TASK BRIEF. Before anything else, copy every record below exactly as it stands.

####

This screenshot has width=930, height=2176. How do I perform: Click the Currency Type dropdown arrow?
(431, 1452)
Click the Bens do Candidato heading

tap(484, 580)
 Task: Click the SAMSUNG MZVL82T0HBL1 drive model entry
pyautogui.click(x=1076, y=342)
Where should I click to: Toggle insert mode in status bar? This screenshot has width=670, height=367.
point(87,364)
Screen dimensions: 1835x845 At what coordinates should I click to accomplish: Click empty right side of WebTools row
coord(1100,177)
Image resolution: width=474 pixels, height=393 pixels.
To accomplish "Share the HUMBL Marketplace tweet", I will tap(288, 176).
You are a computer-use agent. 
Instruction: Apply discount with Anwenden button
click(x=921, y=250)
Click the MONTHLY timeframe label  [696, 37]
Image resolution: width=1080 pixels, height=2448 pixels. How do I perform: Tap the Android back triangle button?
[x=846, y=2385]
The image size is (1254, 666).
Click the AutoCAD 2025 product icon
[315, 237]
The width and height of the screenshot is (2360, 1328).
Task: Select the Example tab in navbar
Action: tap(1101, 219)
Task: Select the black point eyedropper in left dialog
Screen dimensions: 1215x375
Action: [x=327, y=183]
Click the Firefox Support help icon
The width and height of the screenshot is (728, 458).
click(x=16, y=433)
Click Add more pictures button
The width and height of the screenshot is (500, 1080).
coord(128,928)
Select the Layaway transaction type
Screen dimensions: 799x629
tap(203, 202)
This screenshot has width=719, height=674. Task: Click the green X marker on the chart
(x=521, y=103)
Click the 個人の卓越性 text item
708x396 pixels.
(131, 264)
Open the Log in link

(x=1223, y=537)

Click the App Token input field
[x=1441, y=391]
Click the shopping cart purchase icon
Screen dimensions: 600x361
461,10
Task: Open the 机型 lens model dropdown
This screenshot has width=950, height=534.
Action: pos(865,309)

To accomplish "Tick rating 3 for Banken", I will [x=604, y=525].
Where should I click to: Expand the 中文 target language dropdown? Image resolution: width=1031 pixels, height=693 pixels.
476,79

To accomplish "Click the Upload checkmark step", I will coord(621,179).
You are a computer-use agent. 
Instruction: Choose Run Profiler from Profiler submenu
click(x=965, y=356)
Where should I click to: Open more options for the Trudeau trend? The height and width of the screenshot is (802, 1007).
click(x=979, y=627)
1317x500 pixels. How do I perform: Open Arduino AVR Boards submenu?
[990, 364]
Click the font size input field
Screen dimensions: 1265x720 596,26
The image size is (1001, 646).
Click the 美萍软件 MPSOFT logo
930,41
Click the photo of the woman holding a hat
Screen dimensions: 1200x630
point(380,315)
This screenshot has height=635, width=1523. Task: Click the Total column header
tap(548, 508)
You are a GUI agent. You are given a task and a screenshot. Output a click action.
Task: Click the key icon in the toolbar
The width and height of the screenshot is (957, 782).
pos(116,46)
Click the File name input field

####

ANSWER TO THIS TASK.
This screenshot has width=930, height=2176. How do I perform: Click the Currency Type dropdown arrow?
(431, 1452)
Click the Bens do Candidato heading

tap(484, 580)
 Task: Click the SAMSUNG MZVL82T0HBL1 drive model entry
pyautogui.click(x=1076, y=342)
Where should I click to: Toggle insert mode in status bar? This screenshot has width=670, height=367.
point(87,364)
Screen dimensions: 1835x845 At what coordinates should I click to accomplish: Click empty right side of WebTools row
coord(1100,177)
Image resolution: width=474 pixels, height=393 pixels.
To accomplish "Share the HUMBL Marketplace tweet", I will tap(288, 176).
You are a computer-use agent. 
Instruction: Apply discount with Anwenden button
click(x=921, y=250)
Click the MONTHLY timeframe label  [696, 37]
Image resolution: width=1080 pixels, height=2448 pixels. How do I perform: Tap the Android back triangle button?
[x=846, y=2385]
The image size is (1254, 666).
Click the AutoCAD 2025 product icon
[315, 237]
The width and height of the screenshot is (2360, 1328).
Task: Select the Example tab in navbar
Action: tap(1101, 219)
Task: Select the black point eyedropper in left dialog
Screen dimensions: 1215x375
Action: [x=327, y=183]
Click the Firefox Support help icon
The width and height of the screenshot is (728, 458).
click(x=16, y=433)
Click Add more pictures button
The width and height of the screenshot is (500, 1080).
coord(128,928)
Select the Layaway transaction type
Screen dimensions: 799x629
tap(203, 202)
This screenshot has width=719, height=674. Task: Click the green X marker on the chart
(x=521, y=103)
Click the 個人の卓越性 text item
708x396 pixels.
(131, 264)
Open the Log in link

(x=1223, y=537)

Click the App Token input field
[x=1441, y=391]
Click the shopping cart purchase icon
Screen dimensions: 600x361
461,10
Task: Open the 机型 lens model dropdown
This screenshot has width=950, height=534.
Action: pos(865,309)

To accomplish "Tick rating 3 for Banken", I will [x=604, y=525].
Where should I click to: Expand the 中文 target language dropdown? Image resolution: width=1031 pixels, height=693 pixels.
476,79

To accomplish "Click the Upload checkmark step", I will coord(621,179).
You are a computer-use agent. 
Instruction: Choose Run Profiler from Profiler submenu
click(x=965, y=356)
Where should I click to: Open more options for the Trudeau trend? The height and width of the screenshot is (802, 1007).
click(x=979, y=627)
1317x500 pixels. How do I perform: Open Arduino AVR Boards submenu?
[990, 364]
Click the font size input field
Screen dimensions: 1265x720 596,26
The image size is (1001, 646).
Click the 美萍软件 MPSOFT logo
930,41
Click the photo of the woman holding a hat
Screen dimensions: 1200x630
point(380,315)
This screenshot has height=635, width=1523. Task: Click the Total column header
tap(548, 508)
You are a GUI agent. You are given a task and a screenshot. Output a click action.
Task: Click the key icon in the toolbar
The width and height of the screenshot is (957, 782).
pos(116,46)
Click the File name input field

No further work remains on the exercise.